Clause 2 - People who lack capacity
Mental Capacity Bill
3:30 pm

Mr Tim Boswell (Shadow Minister, Home Affairs; Daventry, Conservative)
I hope that I qualify for a modest prize for economy of drafting. Two amendments that suggest the removal of three letters must be some kind of record, even for me. They have a point and I shall explain it briefly to the Committee. We have implicitly discussed the clause in substance. We know broadly—we do not differ very much—what a person is who lacks capacity. There may be a theoretical argument to test whether such people can communicate the capacity that they have, but that is subordinate.
One of the issues under the principles in clause 1 and which is meant to be implicit in the Bill is the definition of capacity by function. That is moving away from the examples to which the Minister eloquently referred this morning, which I do not feel comfortable reproducing because the language is so offensive to many people.

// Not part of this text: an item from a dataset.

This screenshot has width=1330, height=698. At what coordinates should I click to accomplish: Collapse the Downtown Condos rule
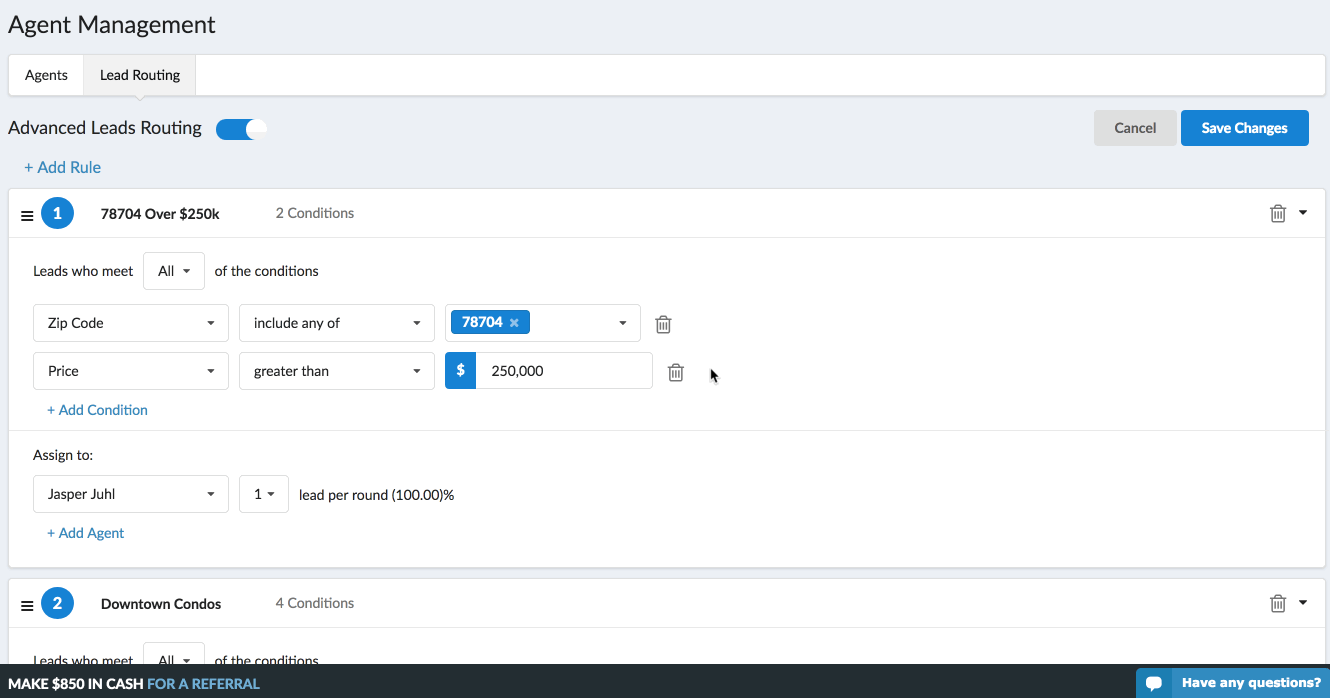coord(1303,602)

People are rammed into particular categories, deemed to be idiots or another extremely offensive term and then ruled out.
My purpose in tabling the amendments was to ask the Minister to justify any straying he may have done towards what might be called ''old think''. The explanatory notes to the clause refer to diagnostic tests, which are about
''an impairment of or disturbance in the functioning of the . . . brain.''
When I read them, I thought that the hon. Gentleman might be straying back towards what might loosely be called the medical model. He will understand the
distinction in the disability approach from the social model, for example, when a doctor said that a person was suffering from X syndrome, therefore by definition that person lacked capacity, or there was disturbance in the function of the person's mind or brain. More typically, such remarks would not be addressed to the patient or the individual, but to another person such as a member of the family, along the lines of, ''He can't make a decision, you know; he has X or Y''. That may be the case, especially when there is a clear diagnosis.
However, it is more congruent with the basic approach of the Bill to functionality to say that it should be about the impairment or disturbance in the functioning of the mind or brain—in other words, the condition should not have to be particularly definable, but merely that functionally there was an impairment or a disturbance without giving a precise description. The Minister will have noted that, even as I described the purpose of the amendments, I strayed back into using the indefinite article. Does the mind or brain work, or does it not? If it were impaired or there was a disturbance, that should be sufficient without having to put a label on it.
The logic of those who drafted the Bill is that there should be a label or condition behind the impairment or disturbance. My amendment would make no more than a nice, delicate distinction. Now that I have challenged the Minister's wording, I invite him to defend it.